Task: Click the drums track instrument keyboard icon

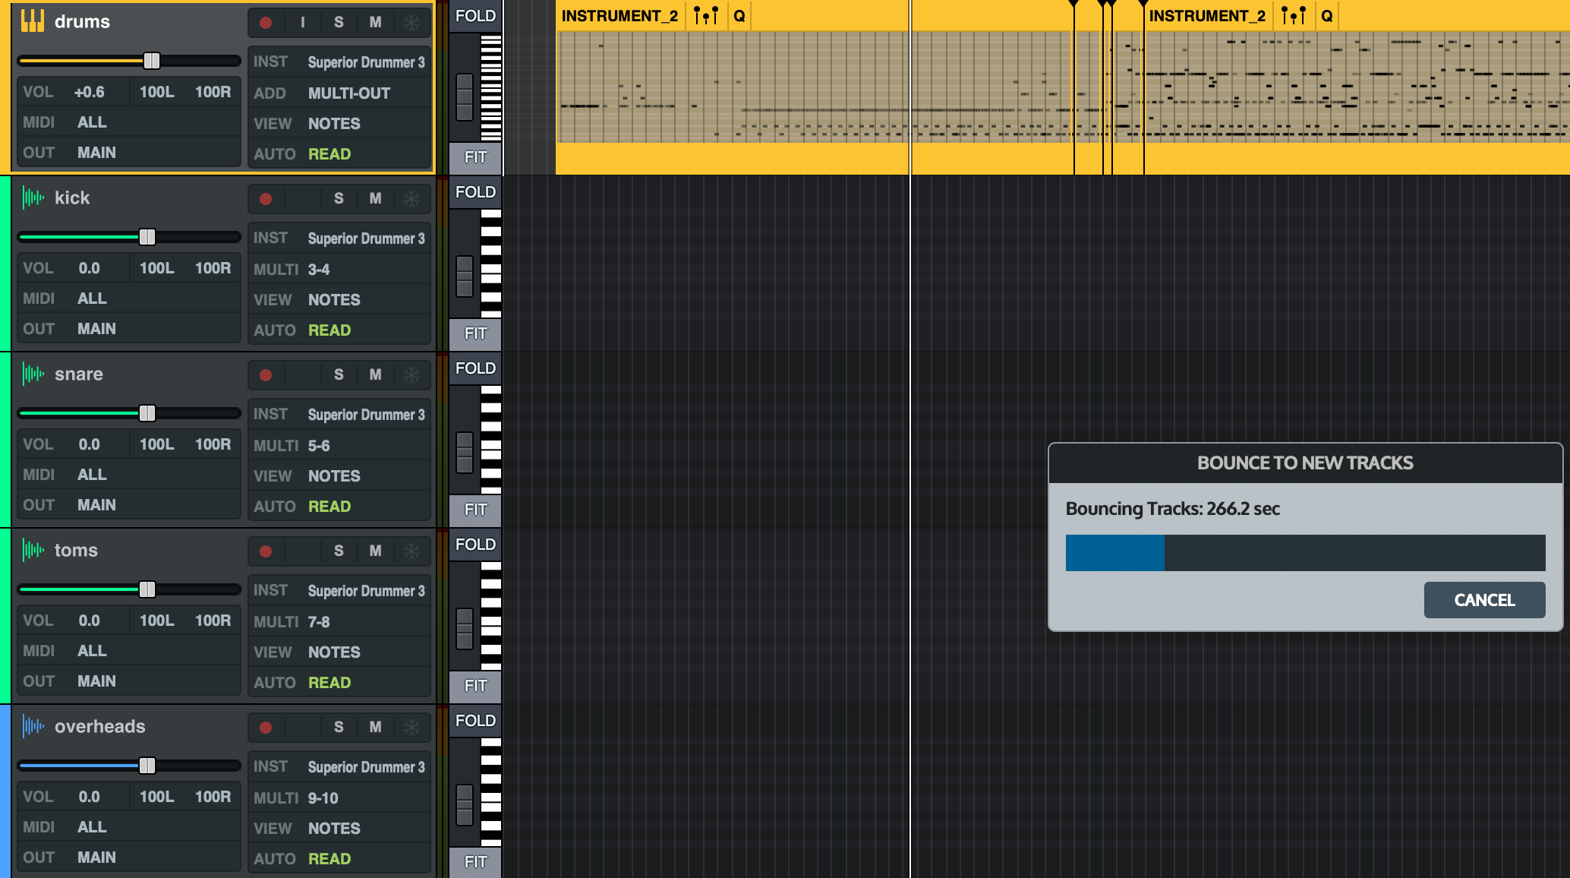Action: (x=33, y=21)
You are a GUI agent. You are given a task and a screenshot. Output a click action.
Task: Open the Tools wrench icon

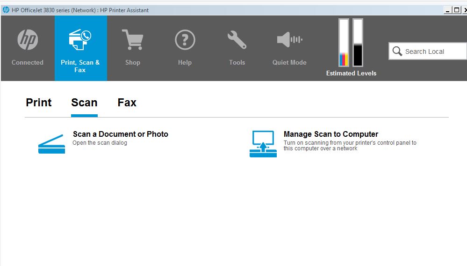point(237,40)
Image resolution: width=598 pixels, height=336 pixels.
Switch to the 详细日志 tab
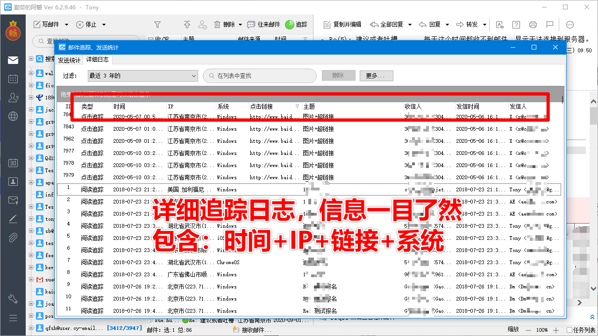pyautogui.click(x=98, y=59)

→ **What needs to be done**: Revise the records above by replacing "icon" with "button" and leaving every other word as it is. Omit the pictures.

→ **Worked answer**:
Task: Click the drums track instrument keyboard button

Action: (x=33, y=21)
You are a GUI agent. You are given a task and a screenshot. Output a click action.
Task: Open the Tools wrench button

point(237,40)
Image resolution: width=598 pixels, height=336 pixels.
Switch to the 详细日志 tab
pyautogui.click(x=98, y=59)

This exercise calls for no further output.